Spam Statistics
Explanations are further down.
Current Plots
(postscript, png)
|
(postscript, png)
|
(postscript, png)
|
(postscript, png)
|
(postscript, png)
|
(postscript, png)
|
Explanations
I get a fair amount of spam. Not a huge amount from what I hear from others, but a fair amount. The last time I reconfigured everything to chase spam away, I added hooks to track how well they were doing. Specifically, every time a piece of mail is actively detected as spam or is manually deleted as spam, I now keep track of it. I say “actively detected” because a fair amount of spam drops through to my spam bucket because it's simply not addressed to me; those messages are not counted.
Reading the Plots
There are 6 plots generated. Two of them are generated hourly and the rest daily. The hourly plots are a bar chart of the number of e-mail messages detected as spam each hour and a cumulative plot of the total number of spam messages detected up to that point.
Each plot is also broken out by detection mechanism. Between me, ISI, and USC, there are 4 possible ways spam can get marked. Specifically the spam detectors are:
- ISI runs a version of spamassassin on the Institute's mail servers. It is the first line of spam defense, and catches much of the inbound spam without my local workstation having to do any work. Its stats are plotted in red, labeled “central.”
- I run a local, more up-to-date version of spamassassin on my workstation, which catches a fair amount of spam that ISI misses. I don't think the central spamassassin is using the learning system, but I know that my local version is, so it's better able to pick out what I think is spam. I suspect that if ISI did not run any spamassassin software, this would catch the same amount as both in tandem, but that's just a supposition. Statistics for my local version of spam assassin are plotted in green, labeled “local”.
- USC runs some form of spam detector as well, though I'm not sure what it is. Little of my mail passes through USC's mail servers, though enough does that the USC system picks up a handful of messages a day for me. It's plotted in orange and labeled “USC.”

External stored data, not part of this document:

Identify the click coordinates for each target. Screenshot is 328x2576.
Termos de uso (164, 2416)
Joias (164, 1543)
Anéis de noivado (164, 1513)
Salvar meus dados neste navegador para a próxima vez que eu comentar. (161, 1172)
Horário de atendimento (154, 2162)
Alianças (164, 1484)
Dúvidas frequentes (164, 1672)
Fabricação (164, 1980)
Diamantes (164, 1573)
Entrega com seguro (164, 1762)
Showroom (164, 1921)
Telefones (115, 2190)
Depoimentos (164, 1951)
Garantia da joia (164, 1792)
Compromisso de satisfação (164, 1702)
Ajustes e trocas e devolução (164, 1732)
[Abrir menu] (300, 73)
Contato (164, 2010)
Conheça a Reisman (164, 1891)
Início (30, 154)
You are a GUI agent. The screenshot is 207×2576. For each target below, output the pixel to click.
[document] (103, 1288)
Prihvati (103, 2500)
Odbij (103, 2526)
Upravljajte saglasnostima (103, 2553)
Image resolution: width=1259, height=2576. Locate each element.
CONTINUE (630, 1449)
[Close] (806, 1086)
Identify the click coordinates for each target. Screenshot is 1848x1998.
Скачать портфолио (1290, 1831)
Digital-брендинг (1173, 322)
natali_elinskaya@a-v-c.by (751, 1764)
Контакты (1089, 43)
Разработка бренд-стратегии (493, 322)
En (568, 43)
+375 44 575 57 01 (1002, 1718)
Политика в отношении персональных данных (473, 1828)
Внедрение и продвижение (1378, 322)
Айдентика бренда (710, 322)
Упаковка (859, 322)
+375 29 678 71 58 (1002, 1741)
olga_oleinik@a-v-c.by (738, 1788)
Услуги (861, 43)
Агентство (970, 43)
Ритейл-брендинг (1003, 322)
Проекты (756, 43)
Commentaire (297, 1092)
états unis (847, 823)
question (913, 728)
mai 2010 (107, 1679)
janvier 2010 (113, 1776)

- Spam that gets through that gauntlet is marked by me by hand. I read mail in mutt, and I've written a little macro to report a message to spamassassin as spam (so spamassassin can learn to spot similar messages), report it to the statistics system, and delete the mail. The same keystroke that deletes it, reports it for statistics. I don't delete an awful lot by hand, and I've recently gotten better at using spamassassin's learning facilities, so I hope to do even better in the future.
Each bar in the bar chart represents the number of messages detected in the hour starting with the plotted value. The bar over 1 is the messages detected between 1:00 and 1:59 AM. Similarly the point on plotted above 2 on the cumulative plot represents the number of messages detected from midnight until 2:59 AM. The bars for the different categories are stacked. The total number of messages detected in a given hour is the height of the whole stack. Though this can make precise determination of each component's contribution to the total difficult to determine exactly, I think the proportions are more interesting.
The other four plots represent daily summaries of the number of detected spam mail for each day. Again there are cumulative and single-day summaries, broken out by detection mechanism.
A Word About False Positives
I don't keep track of the number of false positives – good mail flagged as spam – that this system generates. The manually deleted spam is a measure of false negatives, and I probably should do the other, but I haven't found a transparent way to do it with my system. For that matter, I occasionally delete a spam message without using the macro for learning and marking, or I may delete mail that's not strictly speaking spam using it if I want to stop seeing those messages. The false negatives aren't really very scientific, either. A real study would address these issues, but I'm just keeping stats for fun and to aid my intuition a little.
Generating the Plots
In principle, generating the plots is easy. In practice, a fair number of systems are brought to bear.
For each message detected as spam, its Subject: line is put into a simple text file, one for spamassassin and one for me. The spamassassin file is actually maintained by the procmail mail filtering program. Procmail does a lot for me, including picking my football pool when I don't get to it. Because it's already putting messages that spamassassin has identified as spam aside, it's easy to add a step that puts a copy of the subject into a file.
I read mail using mutt, and I have a macro to pass a message to spamassassin as spam (so spamassassin can spot similar messages in the future) and delete the message. I've added a line to copy the subject out as well. When I do see a spam message that's gotten through, one keypress teaches spamassassin how to spot it, records my deletion, and deletes it.
Once all that data is recorded, plotting is the next step. Plots are generated from the files created above using perl and grap/groff. They get some help from the netpbm suite of tools for the image conversions.
There are no thrilling breakthroughs in the scripting. The data's analyzed in perl and a grap script is generated. The perl script calls grap, groff and the netpbm tools to create the plots. Another perl script puts links to the most recent versions of the plots into this page after any new plots are generated. All of this is coordinated through cron. The most intensive work is the conversion from postscript – grap/groff's usual output format – into png.